Among the actions that PCAST recommends, three stand out in scope and importance: 

(1)  that the President reaffirm his stated goal that U.S. total R&D expenditures (across the public and private sectors) should achieve and sustain a level of 3 percent of GDP;

(2)  that actions be taken, some achievable entirely by Executive decision, to increase the stability and predictability of Federal research funding; and

(3)  that Congress not only make the R&D tax credit permanent, but increase it to at least 17 percent, as you have already advocated. 

While the benefits from scientific advancements are evident in virtually every aspect of modern life, they are perhaps most immediate in the area of human health.  Biological discoveries have lengthened our lives; in the mid-2000s, the life expectancy in the United States reached an all-time high of 77.5 years, up from 49.2 years at the beginning of the twentieth century. 

 Advances in treatment rooted in improved understanding of biological function contribute to continual improvements in the quality of life in later years.

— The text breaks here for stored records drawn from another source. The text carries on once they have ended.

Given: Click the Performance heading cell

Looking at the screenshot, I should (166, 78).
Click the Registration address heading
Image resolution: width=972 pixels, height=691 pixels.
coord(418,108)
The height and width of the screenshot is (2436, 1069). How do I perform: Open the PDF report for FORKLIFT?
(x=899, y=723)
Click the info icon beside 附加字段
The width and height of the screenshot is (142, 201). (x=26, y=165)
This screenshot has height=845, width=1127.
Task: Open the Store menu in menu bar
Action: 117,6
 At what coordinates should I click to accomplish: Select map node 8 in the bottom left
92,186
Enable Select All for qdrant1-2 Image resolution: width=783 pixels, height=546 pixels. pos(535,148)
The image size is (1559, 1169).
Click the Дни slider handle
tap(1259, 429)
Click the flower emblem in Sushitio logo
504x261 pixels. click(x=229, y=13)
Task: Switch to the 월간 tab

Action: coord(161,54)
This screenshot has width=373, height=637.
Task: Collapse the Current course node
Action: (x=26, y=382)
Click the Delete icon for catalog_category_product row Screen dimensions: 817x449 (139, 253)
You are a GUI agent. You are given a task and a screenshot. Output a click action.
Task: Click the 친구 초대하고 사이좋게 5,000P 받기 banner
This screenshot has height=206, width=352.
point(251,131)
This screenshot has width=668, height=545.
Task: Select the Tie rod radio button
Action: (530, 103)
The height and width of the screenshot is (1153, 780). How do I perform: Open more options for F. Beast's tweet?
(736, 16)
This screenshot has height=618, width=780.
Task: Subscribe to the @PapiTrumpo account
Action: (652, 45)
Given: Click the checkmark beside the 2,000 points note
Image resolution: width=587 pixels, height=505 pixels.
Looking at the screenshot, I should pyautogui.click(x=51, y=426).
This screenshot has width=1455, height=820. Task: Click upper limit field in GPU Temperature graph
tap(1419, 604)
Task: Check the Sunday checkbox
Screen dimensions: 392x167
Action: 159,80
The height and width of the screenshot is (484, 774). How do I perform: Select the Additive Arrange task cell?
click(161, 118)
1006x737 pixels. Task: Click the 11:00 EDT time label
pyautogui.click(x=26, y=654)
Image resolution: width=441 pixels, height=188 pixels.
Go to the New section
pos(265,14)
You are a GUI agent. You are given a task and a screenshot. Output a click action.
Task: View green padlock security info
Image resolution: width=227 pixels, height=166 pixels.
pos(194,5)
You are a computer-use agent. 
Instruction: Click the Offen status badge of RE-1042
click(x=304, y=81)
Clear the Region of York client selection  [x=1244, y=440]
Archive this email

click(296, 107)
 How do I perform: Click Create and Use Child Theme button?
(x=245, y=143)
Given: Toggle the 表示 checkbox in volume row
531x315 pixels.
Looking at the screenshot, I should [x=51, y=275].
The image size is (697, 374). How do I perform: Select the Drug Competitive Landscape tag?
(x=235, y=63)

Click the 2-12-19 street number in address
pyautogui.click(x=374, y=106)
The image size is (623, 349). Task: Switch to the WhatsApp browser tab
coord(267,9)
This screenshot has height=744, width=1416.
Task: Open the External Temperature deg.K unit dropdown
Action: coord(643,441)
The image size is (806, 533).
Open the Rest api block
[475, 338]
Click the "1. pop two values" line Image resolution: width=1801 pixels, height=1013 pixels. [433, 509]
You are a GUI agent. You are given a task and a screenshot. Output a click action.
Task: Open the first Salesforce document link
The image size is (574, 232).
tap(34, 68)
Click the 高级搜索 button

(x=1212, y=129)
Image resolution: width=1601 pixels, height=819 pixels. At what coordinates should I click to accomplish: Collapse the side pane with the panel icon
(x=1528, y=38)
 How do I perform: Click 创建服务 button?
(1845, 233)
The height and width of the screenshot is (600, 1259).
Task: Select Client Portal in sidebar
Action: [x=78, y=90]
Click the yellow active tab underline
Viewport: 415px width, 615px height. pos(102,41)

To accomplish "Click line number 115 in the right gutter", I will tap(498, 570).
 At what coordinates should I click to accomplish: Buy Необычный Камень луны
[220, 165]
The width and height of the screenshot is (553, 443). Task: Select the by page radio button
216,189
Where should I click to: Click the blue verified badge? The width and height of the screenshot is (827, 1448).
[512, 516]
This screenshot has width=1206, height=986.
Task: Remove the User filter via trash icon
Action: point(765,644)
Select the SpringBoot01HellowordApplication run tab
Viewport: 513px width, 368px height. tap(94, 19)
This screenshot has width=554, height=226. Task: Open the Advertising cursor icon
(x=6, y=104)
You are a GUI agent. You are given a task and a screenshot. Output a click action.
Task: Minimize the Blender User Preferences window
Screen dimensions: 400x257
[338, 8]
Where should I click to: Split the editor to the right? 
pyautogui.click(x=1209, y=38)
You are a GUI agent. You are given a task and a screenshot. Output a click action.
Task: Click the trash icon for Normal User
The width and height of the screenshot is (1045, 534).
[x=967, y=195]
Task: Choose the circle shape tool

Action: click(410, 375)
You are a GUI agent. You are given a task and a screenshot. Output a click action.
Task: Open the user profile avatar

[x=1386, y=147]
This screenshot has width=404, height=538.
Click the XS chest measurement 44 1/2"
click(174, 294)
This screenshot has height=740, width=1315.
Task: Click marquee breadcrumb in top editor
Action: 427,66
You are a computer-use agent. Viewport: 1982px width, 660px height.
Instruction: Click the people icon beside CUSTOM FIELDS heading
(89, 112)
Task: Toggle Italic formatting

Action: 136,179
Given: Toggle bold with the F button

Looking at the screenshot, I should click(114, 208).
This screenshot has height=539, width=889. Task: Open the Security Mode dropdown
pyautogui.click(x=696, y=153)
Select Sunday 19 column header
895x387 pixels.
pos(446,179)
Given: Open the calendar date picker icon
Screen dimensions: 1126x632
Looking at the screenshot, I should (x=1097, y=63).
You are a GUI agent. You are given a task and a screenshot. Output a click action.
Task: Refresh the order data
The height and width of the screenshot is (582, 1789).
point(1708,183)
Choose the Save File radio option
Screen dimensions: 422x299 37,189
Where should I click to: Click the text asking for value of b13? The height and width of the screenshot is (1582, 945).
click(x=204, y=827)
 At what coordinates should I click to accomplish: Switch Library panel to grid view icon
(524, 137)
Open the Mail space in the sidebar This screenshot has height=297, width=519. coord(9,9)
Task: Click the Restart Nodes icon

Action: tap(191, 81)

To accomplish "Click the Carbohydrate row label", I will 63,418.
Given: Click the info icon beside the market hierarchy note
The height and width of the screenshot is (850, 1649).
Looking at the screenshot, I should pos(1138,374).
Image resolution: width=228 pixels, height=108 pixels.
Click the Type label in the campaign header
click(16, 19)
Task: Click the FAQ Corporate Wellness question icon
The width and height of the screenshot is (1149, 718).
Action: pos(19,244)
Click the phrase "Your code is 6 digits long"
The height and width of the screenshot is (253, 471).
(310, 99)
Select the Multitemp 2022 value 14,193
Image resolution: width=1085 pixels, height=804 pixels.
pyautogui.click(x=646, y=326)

HIV-AIDS, whose diagnosis was once a death sentence; is now treatable: In areas where HAART (highly active anti-retroviral therapy) became available, deaths related to HIV have decreased by 94 percent and transmission rates by 96 percent. 

Thanks to the development of vaccines, global incidences of diseases, including diphtheria, polio, yellow fever, and tetanus, have plummeted, and smallpox has been eradicat-ed. Sequencing of the human genome has led to the identification of genes associated with diseases such as multiple sclerosis and cystic fibrosis, bringing the promise of improved treat-ment and ultimately a cure. 

A healthier population is also an economically more productive population.  That is not, however, the only reason that Americans value the benefits of biomedical research.  We want longer, healthier lives for our elder parents, ourselves, and our children.  Further, it is an American social value to be generous in bringing healthier lives to our own neediest and to the world.  Today, Americans look to science and technology for health care that is not only more effective, but also more affordable, so that all may benefit fully.